Ah, blogging. How I love and loathe thee for immersing me in the world of fashion; for making me find great styles and trends that I fall in love with, but for also changing overnight and making me feel self-conscious and like I'm always one step behind. Fashion has always been something I've been incredibly interested in since a young age. At secondary school going through my GCSEs, I was convinced I was going to study fashion design at university one day and the ultimate dream was to become as fantastically eclectic and grand as the queen Vivienne Westwood. I would create my own "collections" by drawing and painting various outfits, even detailing the material choices, and I even attended taster weekend courses at Northumbria University (and was pretty good at it too!). Somehow along the way I lost confidence with the idea of me pursuing a fashion-focused career and it became just something I was interested in. My mam has always been a big supporter in the "wear what you want and experiment with your style" mindset and although I think back on past outfits and cringe, I'm so pleased I was brought up with that openness and acceptance. That might sound very OTT when we're "just talking about clothes" but personal style and wearing what you want is so much more than that. It's a simple way of expressing yourself. It's an opportunity to feel the most confident in your own skin. For some, it's even the chance to pretend they're someone else. It can be a coping mechanism for many but by equal measure, it can be something people hate because of the pressures on presenting yourself well and fitting in with the status-quo. It can all be a bit of a mess to be honest.

Growing up for me was great because my mam was very open for me to wear what I wanted which was lucky for me really - I was a MySpace generation scene kid through and through so you can imagine how many pairs of stripey elbow-length gloves I owned that I would pair with clashing neon fish net tights and band tees. Back then I dressed like that because it was what was expected of my music taste - how else would someone know I listened to Alexisonfire and The Devil Wears Prada on repeat if I didn't literally wear it all on my sleeve?! As I got older, I realised that dressing to your music taste doesn't need to be a hard and fast rule and I started to dress more girly, more "boho", but also realised that actually? I don't have a set style. Not having a set style has honestly worried me for years. I, again, feel incredibly dramatic typing that but it's true - it seemed like as soon as everyone started moving into their 20s, they all knew exactly what clothes they liked, what suited them, and that was that. I was somehow steamrolling my way through Primark picking up a bit of everything then throwing it all on together like Joey when he wears all of Chandler's clothes in Friends.

(wearing: Asos Fedora Hat [old], Abercrombie & Fitch Dress via my local Hospice Charity Shop, Swedish Hasbeens Clogs)

Looking back on all those years of worry and experimentation, I don't regret any of the "stages" I went through but I do regret the pressure I put on myself to find a style and stick to it. Growing up in the peak of social media, it seems that many of us feel that we're under a watchful eye and therefore have an unreasonable and sometimes not even real expectation to live up to.
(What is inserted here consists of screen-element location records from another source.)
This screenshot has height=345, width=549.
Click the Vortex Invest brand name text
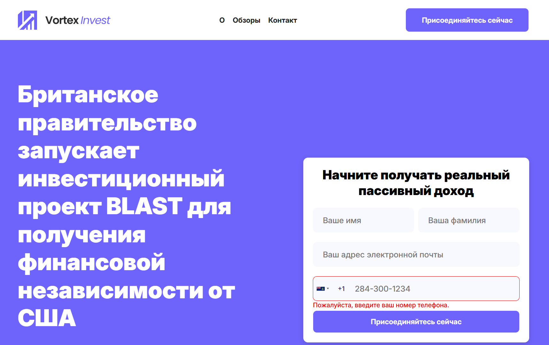point(78,20)
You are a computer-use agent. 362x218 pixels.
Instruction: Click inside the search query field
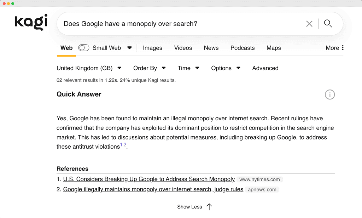click(x=177, y=24)
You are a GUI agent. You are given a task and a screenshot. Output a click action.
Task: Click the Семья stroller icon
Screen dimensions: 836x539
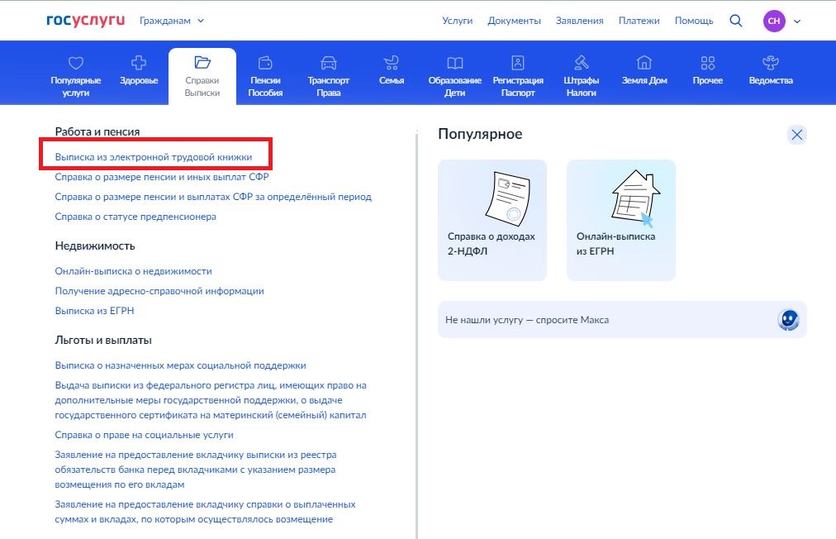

I'm sure you've seen some of your favourite bloggers and YouTubers come under fire from people about this that will point out how their style has changed over the years as if it's some sort of crime and frankly, it's ridiculous. Fashion is there to enjoy and if you want to wear the same hoodie and jeans from the age of 15 until your 87, you do it. If you want to dress like a "girly girl" one day and then wear the whole Topman catalogue the next day and alternate from now until the end of time, do it. Your personal style might well be an outlet of expression, but it shouldn't define you and it certainly shouldn't pigeon-hole you and take the enjoyment out of getting dressed each day.

Now that I'm 27 (fuck me, I know) and now switched to slow fashion second-hand or sustainable shopping only for most of my wardrobe, it's given me a chance to step back and recognise a few things. It's okay that I don't have a set style. Even recently I've tried to narrow down my fashion choices and selections in an attempt to streamline my wardrobe but you know what? I just can't always do it. Sometimes I just reach for things that are out of my comfort zone. As I've already said, fashion and clothing in general is there for us to consume and enjoy and putting a label on myself takes the fun out of that for me. Don't get me wrong, I know fine well that if you saw me on most days I'd be wearing a Breton stripe top, a pair of high-rise blue skinny jeans and a pair of clogs, but I also know that some days I might be dressed in a maxi dress to rival those of Free People and then others I'll look like I've stepped straight out of a Tony Hawk's game. Fashion doesn't define you and finding the comfort in that can create so much confidence.

Thinking ahead to being 40, 60, even 80, I know that my personal style will evolve and change and maybe revert back to certain things then change once again but it's no use losing confidence over it. Think of it as a fun timeline to look back on. There's outfits on this blog that I wouldn't dare wear now and there will be countless in the future, but just being comfortable with yourself to experiment, make mistakes, and also good choices and finding what you love and feel your best in is the best thing about fashion. Live it, love it, and never let your confidence be knocked because of it.